╭─ Exercise passage
Local public health and general practitioner services will get a share of the extra £20bn to be allocated to the National Health Service, health and social care secretary Matt Hancock has indicated.
Speaking on the BBC Radio 4 Today programme this morning, Mr Hancock said the NHS had been too focussed on hospitals with insufficient attention paid to primary and community care.
He said: “The plan we are producing for the long term of the NHS comes alongside the £20bn extra confirmed in the Budget and I strongly agree there should be a shift of resources to primary care and community care - GPs and health visitors and the like - than spend ever more in acute hospitals.”
Mr Hancock went on: “More will go on long-term health, not the immediate concerns of the NHS. If you are trying to get a change from hospitals into prevention the only time you can do that is when the budget is going up, so I want to see the proportion spent on GPs and in the community going up out of the £20bn.”
The charity Health Foundation last month published research which showed there had been a £700m real terms cut in publich health grant funding between 2014-15 and 2019-20.
╰─
╭─ Data block
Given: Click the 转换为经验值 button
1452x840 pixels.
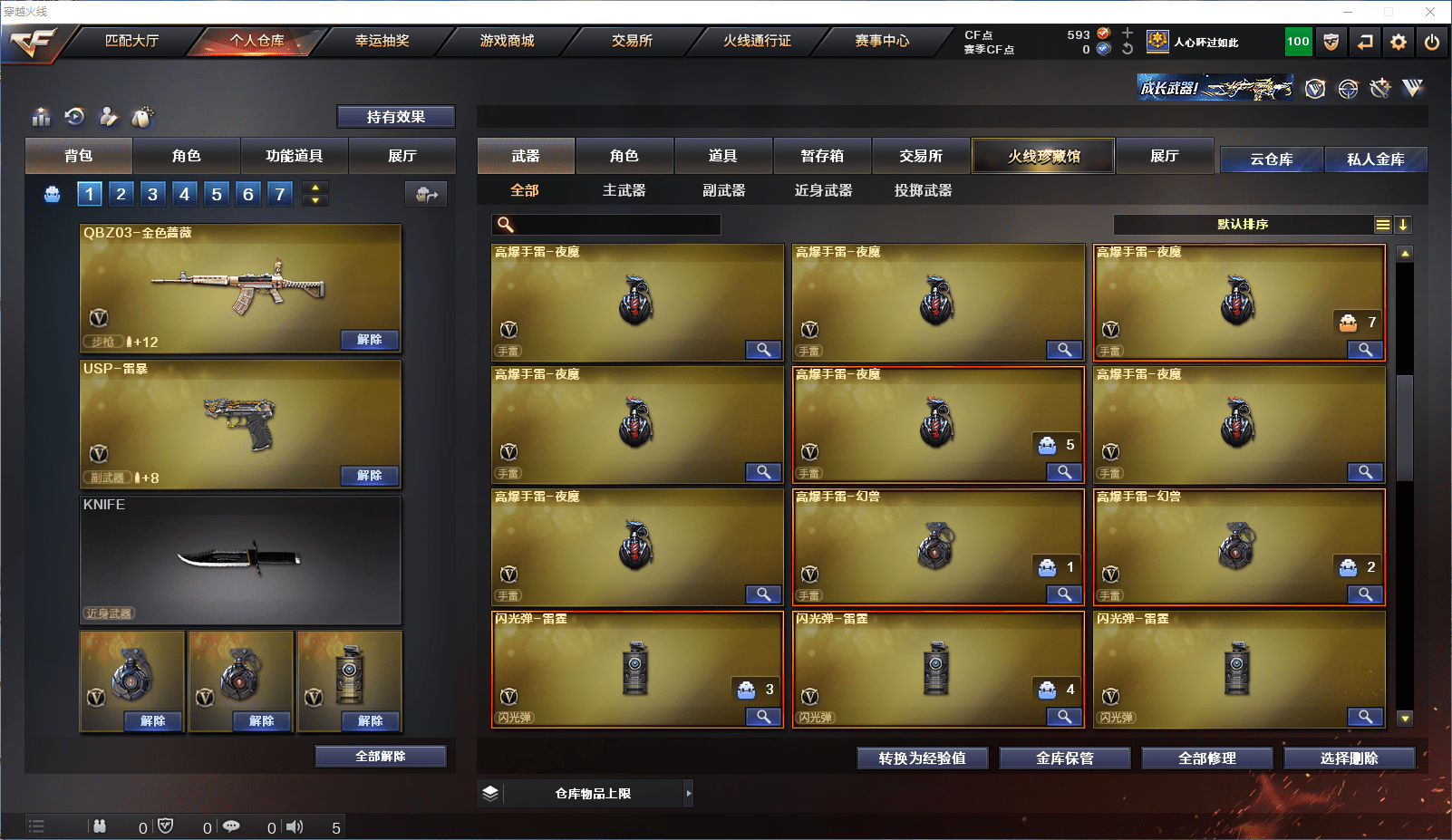Looking at the screenshot, I should click(922, 758).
╰─
• **Tasks and exercises**
A) In the NHS funding article, on which radio program did Matt Hancock speak?
B) Decide whether each statement agrees with the NHS funding article. Answer yes or no for each, and quote the words from the article that decide it.
(i) Hancock said a shift of money away from hospitals into prevention can only be made when the budget is rising.
(ii) Hancock wants more resources to go to acute hospitals.
(iii) The Health Foundation is described as a government agency.

• **Problem solutions**
A) The BBC Radio 4 Today programme.

B)
(i) Yes: "the only time you can do that is when the budget is going up"
(ii) No: "there should be a shift of resources to primary care and community care - GPs and health visitors and the like - than spend ever more in acute hospitals"
(iii) No: "The charity Health Foundation"